The duchess said: “It is very tough, and it affects the whole family not least your mother, who is the prime carer … for your dad.”
Tindall replied: “Yeah, we keep telling her that she doesn’t need to be that, but she’s a very stoic, northern lady, who refuses to give her man up.
“And we’re trying to convince her that you’re not giving up your man, you’re just allowing the frustrating parts of it that, you know, get you sort of riled up, that someone else deals with and it also gives you a life.”
Describing how his mother was reluctant to leave Philip’s care to others, he added: “We’ve tried having care, the odd carer come in and look after him to give her time.”

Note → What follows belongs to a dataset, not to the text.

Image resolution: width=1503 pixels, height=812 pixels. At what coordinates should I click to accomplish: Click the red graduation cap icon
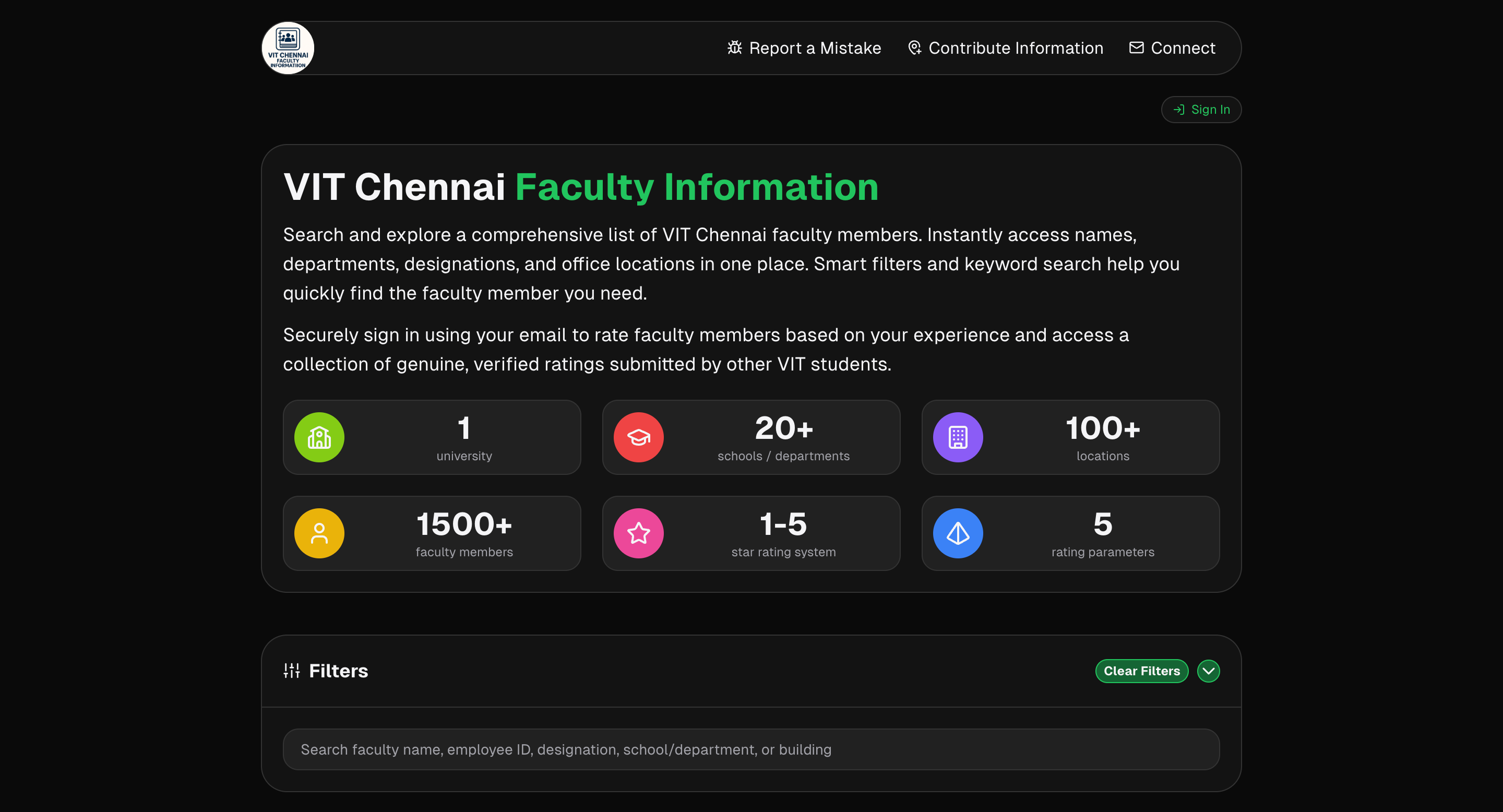638,437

The ex-rugby player, who has long campaigned to raise awareness, has been fundraising for Cure Parkinson’s with a 750km bike ride.
Some 145,000 people in the UK are living with the disease and were identified as being clinically vulnerable to Covid-19, with an added risk for the majority who are over 70.
Five weeks ago the rugby ace and Queen's granddaughter celebrated their third child Lucas.
He told Danish-born Birgitte who shared her congratulations on the new arrival: “Sorry that’s why I was a couple of minutes late.
"I was just dropping Lucas out of the room, he was snoozing. Zara’s about to feed him.”
He described how their older daughers Mia and Lena love to help out with the baby.
Birgitte, who is married to the Queen’s cousin the Duke of Gloucester, said of Tindall’s daughters Mia, seven, and two-year-old Lena: “You’ve got those two little nursery helpers to do most of the work, haven’t you?”
Tindall remarked and laughed: “It’s a fine balance, I love that they want to help, but maybe they try and help a little bit too much, and smother the baby a little bit.”
Lucas’ middle name Philip was in honour of both Tindall’s father, and the Duke of Edinburgh who died just 19 days after his great-grandson was born.
In the last year the Royal Family has shrunk in size with Prince Harry and Meghan having left for the US and the death of Prince Philip.
On Monday an expert claimed that Prince Charles is posed to "cut the monarchy down" in the future to save cash.
The Mail Online reports a slimmed-down version could see just Charles, Camilla, William, Kate, Princes George and Louis and Princess Charlotte as senior royals.
Others may be urged to look for other ways to help support themselves and could end up losing their highly-valued titles and patronages.